- **PROMPT**: Rewrite the part of the material that opens with the line containing "You are a computer-use" and closes with the line containing "Action: point(10,11)", substituting "reload button" for "refresh icon" and leaving everything else unchanged. Give only those lines.

── LISTING

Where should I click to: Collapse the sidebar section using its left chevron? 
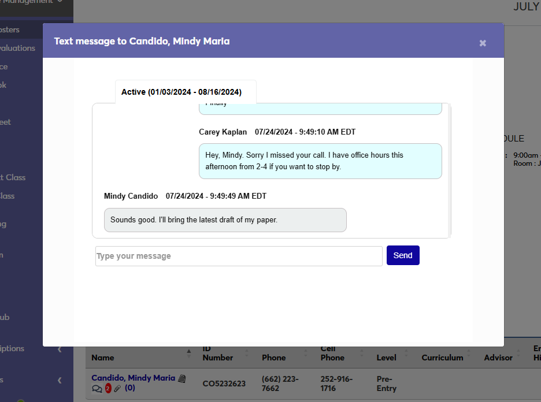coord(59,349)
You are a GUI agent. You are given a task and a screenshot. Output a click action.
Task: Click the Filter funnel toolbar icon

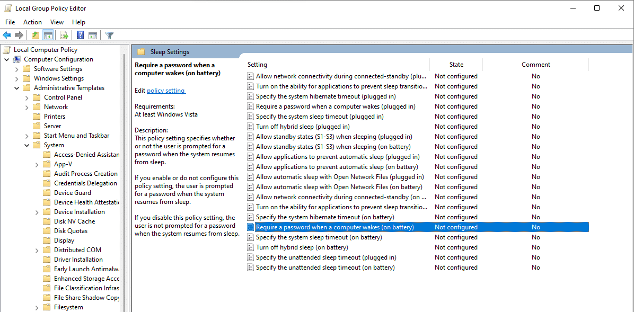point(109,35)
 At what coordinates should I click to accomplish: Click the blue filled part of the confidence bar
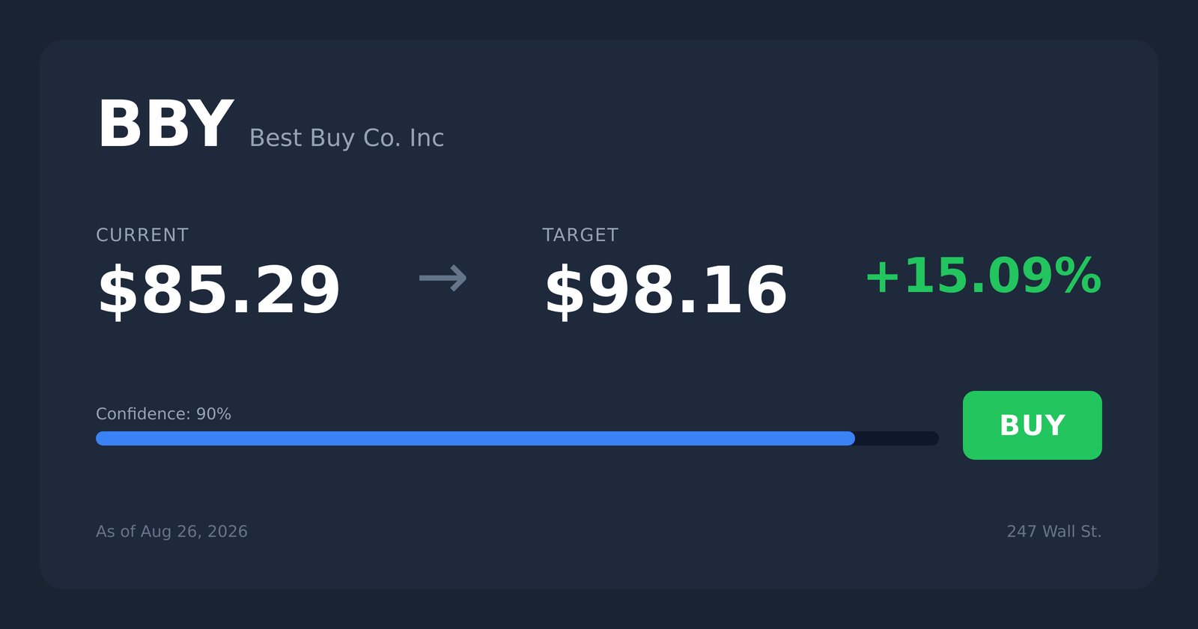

────
── LISTING

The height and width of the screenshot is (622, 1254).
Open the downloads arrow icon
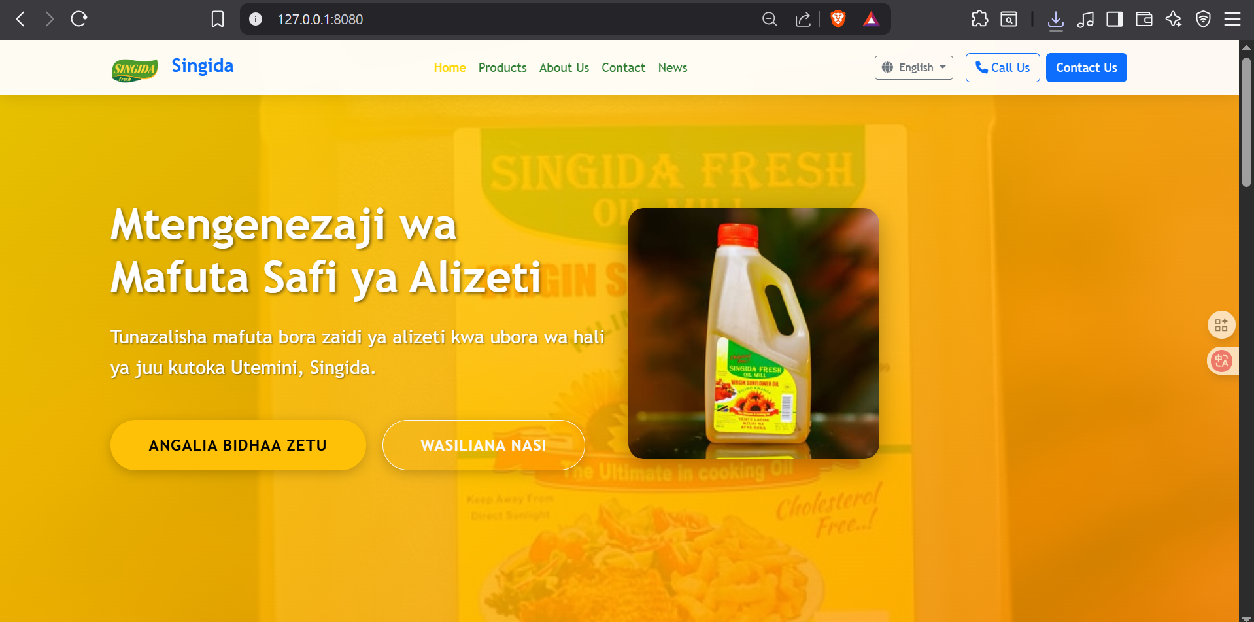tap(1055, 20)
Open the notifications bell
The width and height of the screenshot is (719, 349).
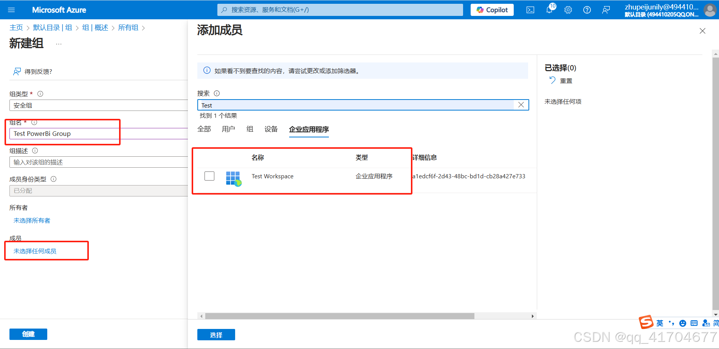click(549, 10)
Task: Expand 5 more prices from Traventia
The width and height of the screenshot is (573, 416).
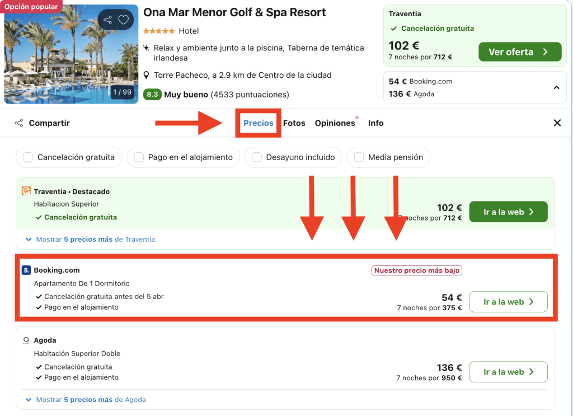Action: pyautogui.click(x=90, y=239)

────
── LISTING

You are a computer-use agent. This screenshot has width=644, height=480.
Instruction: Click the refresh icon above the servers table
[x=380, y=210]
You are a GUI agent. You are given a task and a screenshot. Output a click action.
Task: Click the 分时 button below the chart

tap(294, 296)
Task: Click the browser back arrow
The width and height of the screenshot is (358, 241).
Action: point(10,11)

────

- **EXPECTED ANSWER**:
You are a computer-use agent. This screenshot has width=644, height=480.
Instruction: Click the reload button above the servers table
[x=380, y=210]
You are a GUI agent. You are given a task and a screenshot. Output a click action.
Task: Click the 分时 button below the chart

tap(294, 296)
Task: Click the browser back arrow
The width and height of the screenshot is (358, 241).
Action: point(10,11)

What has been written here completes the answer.